Your answer should consist of each line from the data below that contains "agent".

EXTRACTED MATERIAL:
*** Begin section ***
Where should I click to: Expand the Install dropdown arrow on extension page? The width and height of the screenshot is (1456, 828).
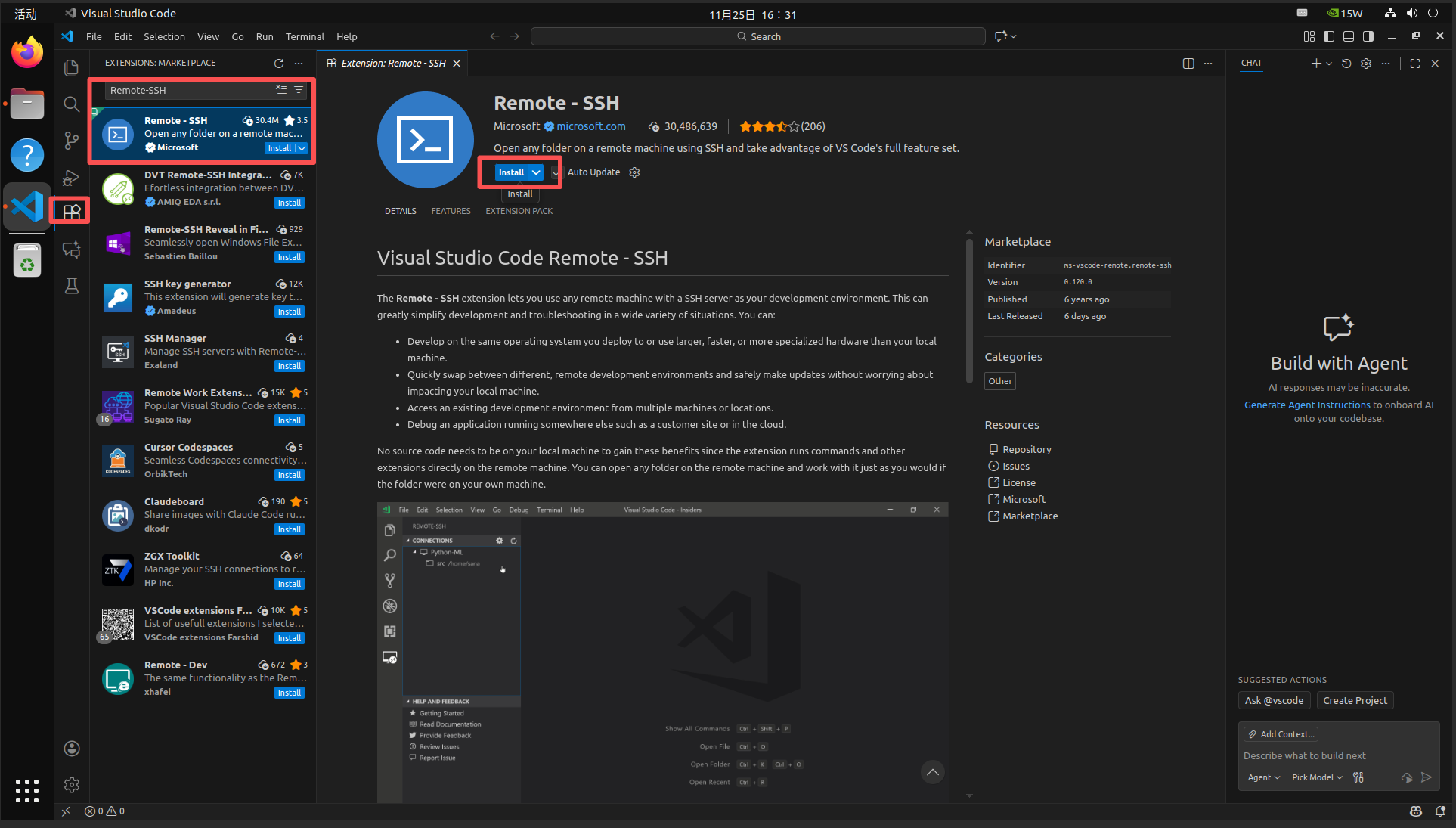point(536,172)
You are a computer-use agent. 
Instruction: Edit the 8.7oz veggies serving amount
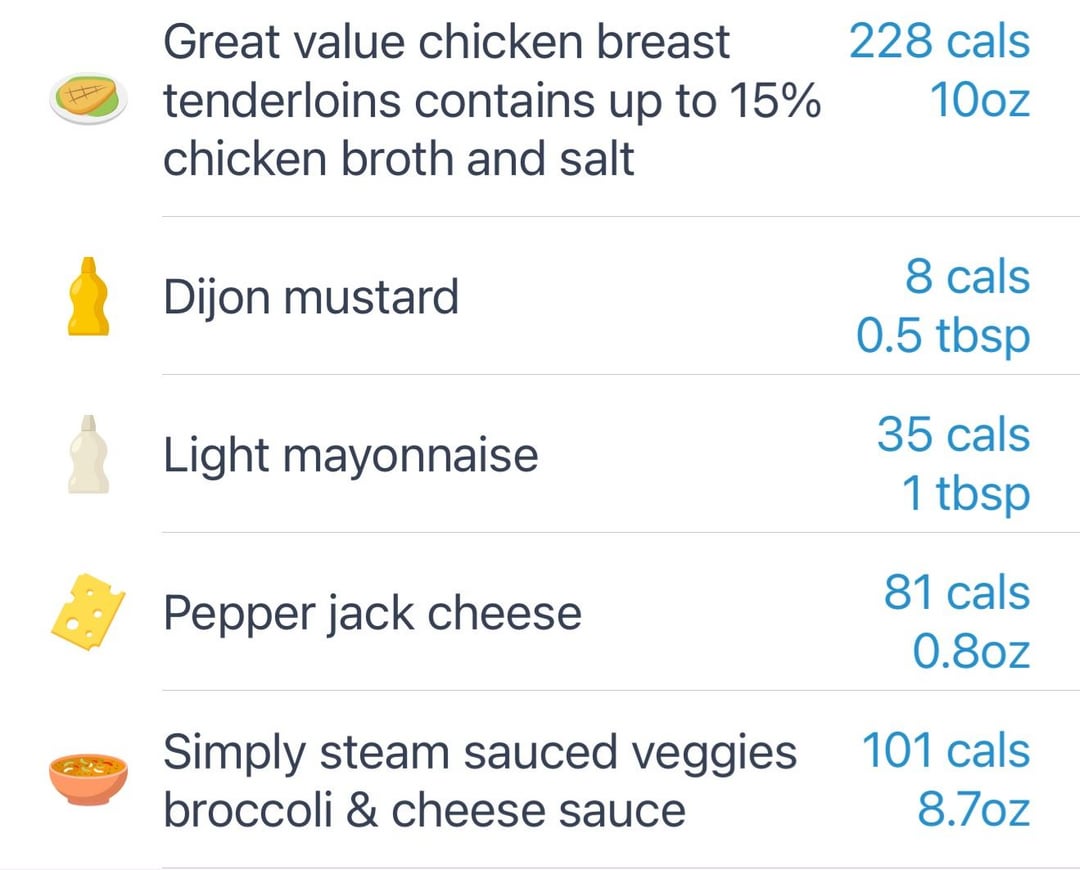coord(974,809)
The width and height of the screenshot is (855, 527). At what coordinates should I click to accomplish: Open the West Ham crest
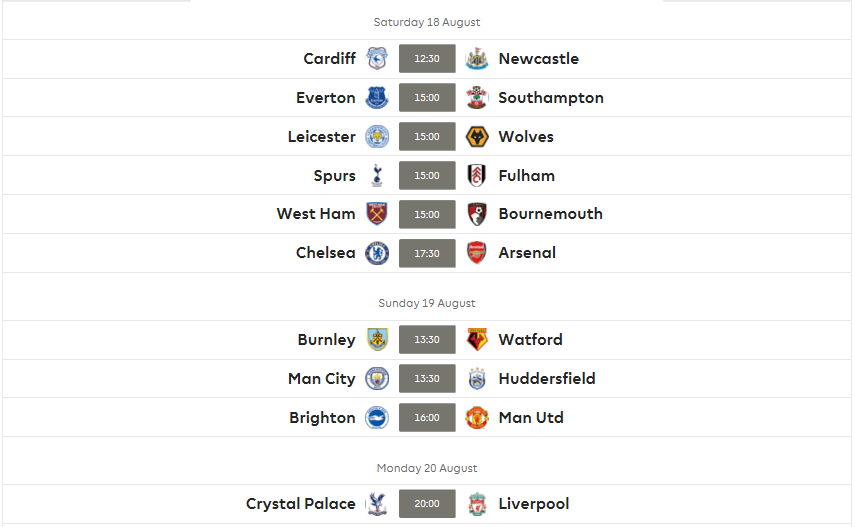tap(377, 214)
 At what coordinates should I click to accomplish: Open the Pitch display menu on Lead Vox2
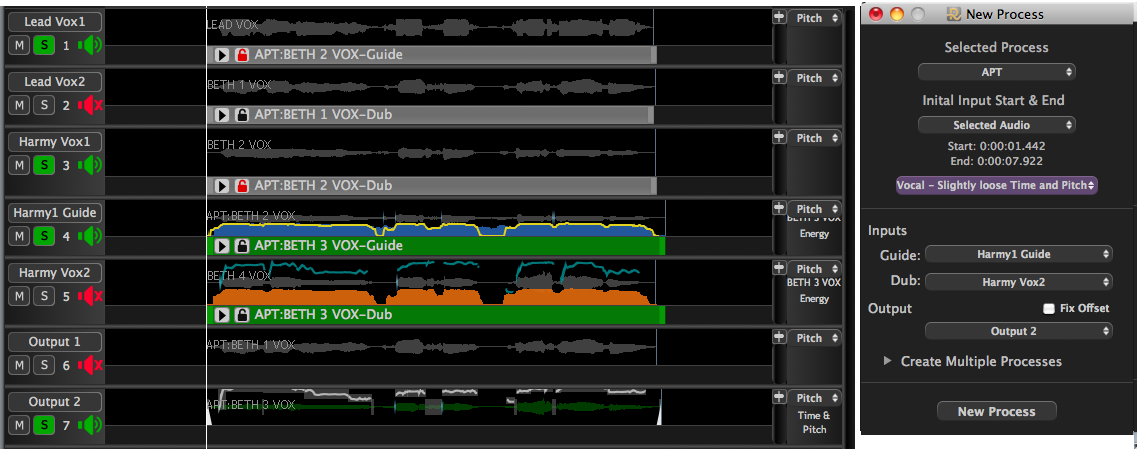[x=817, y=78]
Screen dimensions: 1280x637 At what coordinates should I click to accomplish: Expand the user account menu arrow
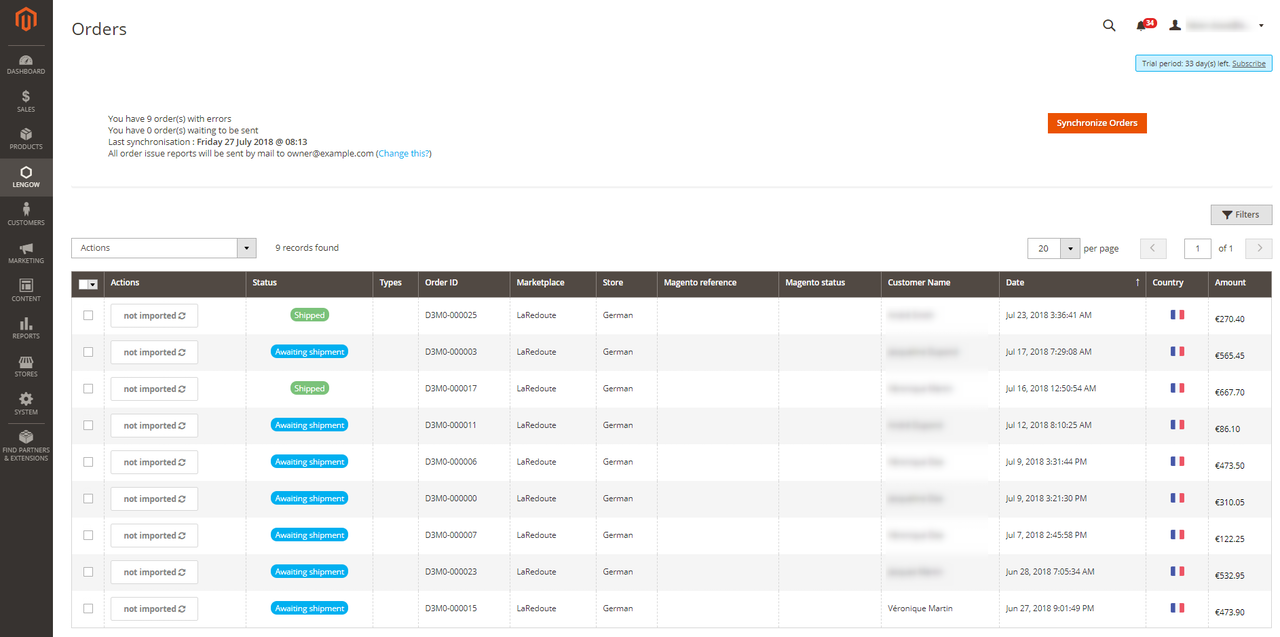click(x=1261, y=26)
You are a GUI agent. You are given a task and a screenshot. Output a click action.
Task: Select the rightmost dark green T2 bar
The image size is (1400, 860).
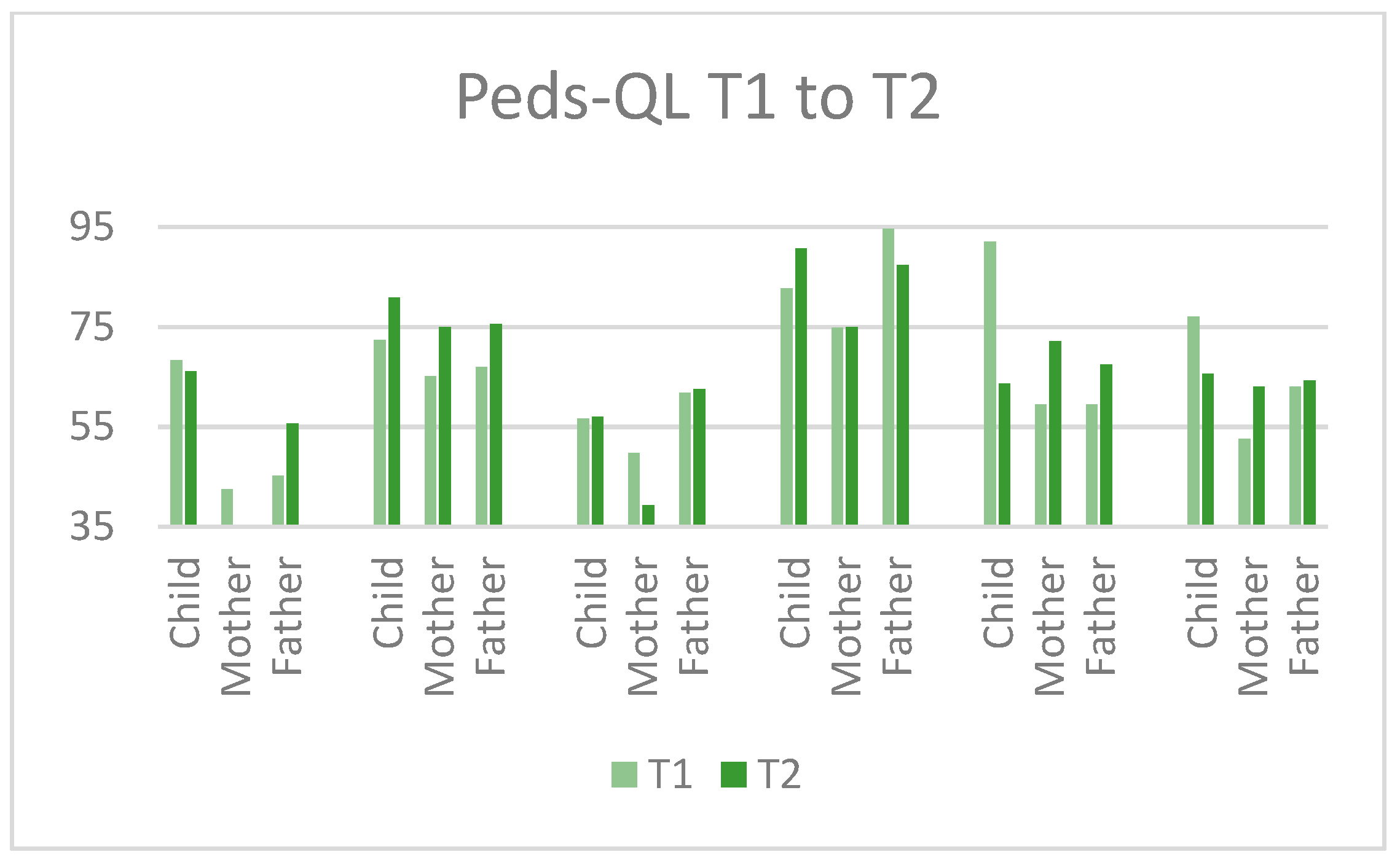pos(1310,453)
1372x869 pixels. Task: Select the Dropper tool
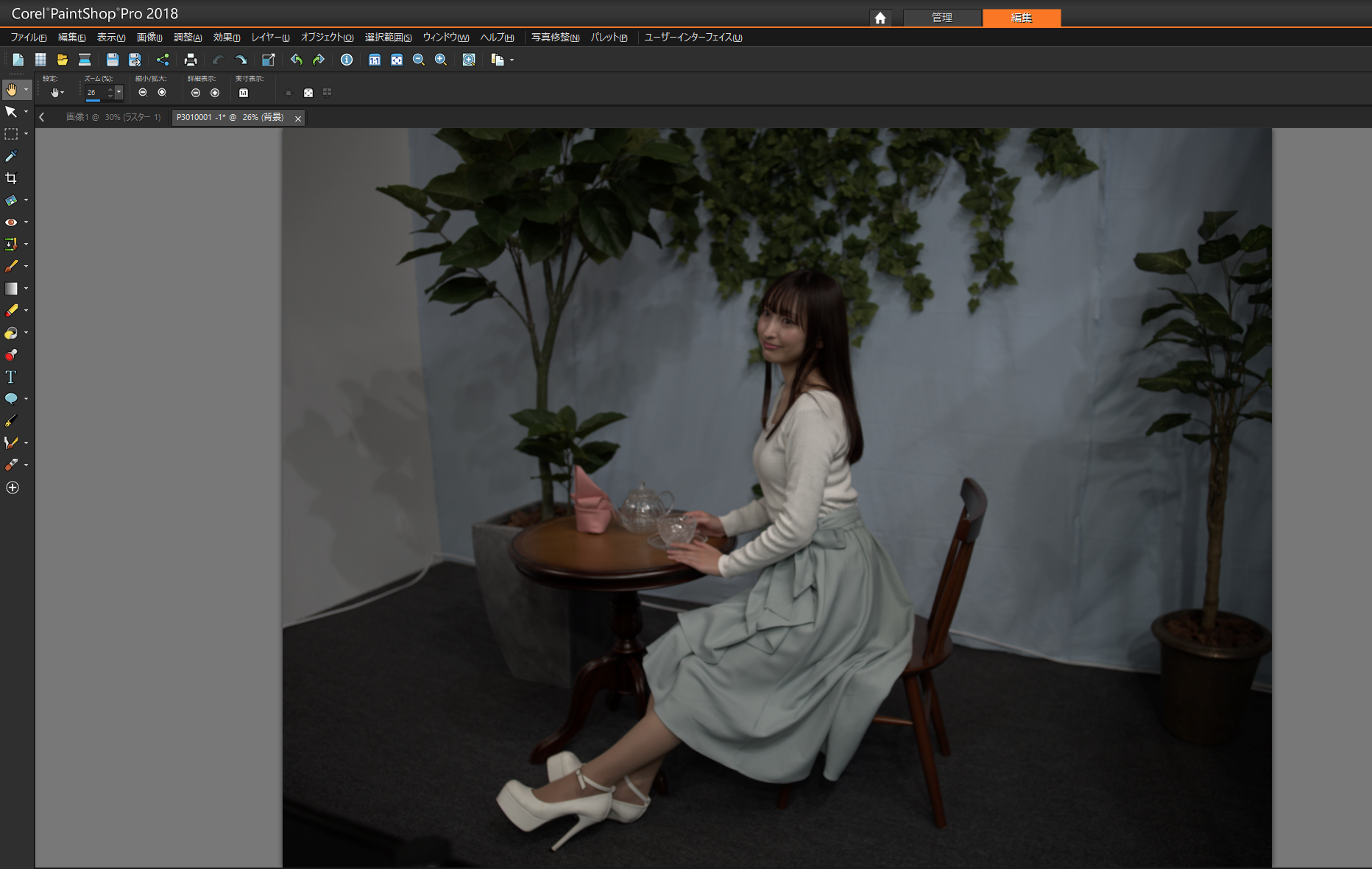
*** End section ***
TASK RESPONSE:
You are a computer-use agent. 
You are a GUI agent. You are given a task and a screenshot. Output a click action.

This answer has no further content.